Au moins 50 détenus sont morts lors d'une série de mutineries qui ont éclaté mardi dans trois des prisons surpeuplées d'Equateur et qui, selon les autorités, sont dues à des rivalités entre gangs de narco-trafiquants.

"Pour l'heure, la police criminelle fait état de 50 morts parmi les personnes privées de liberté" lors de troubles survenus dans les établissements pénitentiaires du port de Guayaquil (sud-ouest), ainsi que des villes andines de Cuenca et de Latacunga (sud), a indiqué la police sur Twitter.

Les autorités, qui ont installé une cellule de crise, n'ont pas précisé si l'ordre avait été rétabli dans ces prisons, alors que l'armée a été déployée en renfort à l'extérieur de celle de Guayaquil, deuxième ville et capitale économique du pays.

Le parquet général a indiqué que 38 prisonniers étaient morts dans le seul pavillon de haute sécurité du centre pénitentiaire de Cuenca.

Le président Lenin Moreno a attribué ces mutineries, qui ont éclaté de manière simultanée, à des "organisations criminelles" et ajouté sur Twitter que les forces de l'ordre "agissent pour reprendre le contrôle des prisons".

Selon le parquet, les "affrontements entre bandes criminelles" ont également fait plusieurs blessés, dont deux prisonniers de Guayaquil qui sont dans un état grave.

Le commandant de la police, Patricio Carrillo, a pour sa part initialement fait état de "mutineries généralisées" et averti que "la situation est critique" à la prison de Latacunga.

- Surpopulation carcérale -

"Face à l'action concertée d'organisations criminelles pour provoquer des violences dans les centres pénitentiaires du pays (...) nous menons des actions pour reprendre le contrôle" des lieux, a de son côté tweeté le ministre de l'Intérieur, Patricio Pazmiño.

Avant les événements de ce mardi, trois prisonniers étaient déjà décédés depuis janvier lors de troubles, selon la police.

Le système pénitentiaire équatorien compte actuellement plus de 38.000 prisonniers pour 27.000 places, avec seulement 1.500 gardiens.

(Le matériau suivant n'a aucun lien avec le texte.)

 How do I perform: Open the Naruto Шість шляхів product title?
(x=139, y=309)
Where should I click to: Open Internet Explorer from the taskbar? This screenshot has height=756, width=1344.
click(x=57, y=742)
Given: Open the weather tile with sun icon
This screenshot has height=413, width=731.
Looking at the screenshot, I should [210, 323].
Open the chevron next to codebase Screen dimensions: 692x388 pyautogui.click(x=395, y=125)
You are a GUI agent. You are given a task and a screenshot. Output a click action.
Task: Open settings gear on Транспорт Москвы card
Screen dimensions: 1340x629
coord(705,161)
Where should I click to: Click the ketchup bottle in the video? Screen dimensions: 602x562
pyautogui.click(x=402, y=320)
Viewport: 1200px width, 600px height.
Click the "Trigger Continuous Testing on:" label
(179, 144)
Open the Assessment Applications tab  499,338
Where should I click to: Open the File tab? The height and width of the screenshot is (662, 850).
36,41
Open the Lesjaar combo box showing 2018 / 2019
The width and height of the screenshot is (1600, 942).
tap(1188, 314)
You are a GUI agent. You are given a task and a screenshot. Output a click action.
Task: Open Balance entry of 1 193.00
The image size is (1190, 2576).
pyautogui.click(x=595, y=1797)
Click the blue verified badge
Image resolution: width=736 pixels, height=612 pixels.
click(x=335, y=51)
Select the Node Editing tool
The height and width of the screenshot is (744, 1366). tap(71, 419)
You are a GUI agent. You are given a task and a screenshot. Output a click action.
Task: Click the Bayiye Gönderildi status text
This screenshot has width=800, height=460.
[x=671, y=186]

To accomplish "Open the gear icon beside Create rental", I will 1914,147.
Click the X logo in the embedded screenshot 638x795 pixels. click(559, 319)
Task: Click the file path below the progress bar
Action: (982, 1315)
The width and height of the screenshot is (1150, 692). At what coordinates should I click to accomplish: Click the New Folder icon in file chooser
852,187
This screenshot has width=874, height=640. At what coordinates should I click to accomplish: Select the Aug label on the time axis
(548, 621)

En décembre 2020, des mutineries dans différentes prisons, également attribuées à des rivalités entre gangs, notamment de narcotrafiquants, avaient fait onze morts et sept blessés parmi les détenus.

Un état d'exception avait pourtant été précédemment décrété dans les prisons du pays par le président Moreno, pour une durée de 90 jours achevée fin décembre. Il s'agissait de contrôler les "mafias" et réduire la violence, qui s'est soldée sur l'année par la mort de 51 détenus.

Afin de diminuer la surpopulation carcérale face à la pandémie du Covid-19, qui a sévèrement touché le pays, l'Equateur a également mis en oeuvre l'an dernier des mesures de substitution de peines pour les délits mineurs, faisant diminuer la surpopulation de 42% à 30%.

Le Service national d'attention intégrale (SNAI), en charge de la gestion des prisons, a admis mardi un manque de personnel de sécurité, qui "complique les actions de réponse immédiate" en cas de mutineries.

Il a estimé que les émeutes du jour "sont un signal de résistance et de rejet de la part des détenus face aux actions de contrôle" telles qu'une perquisition effectuée la veille dans la prison de Guayaquil.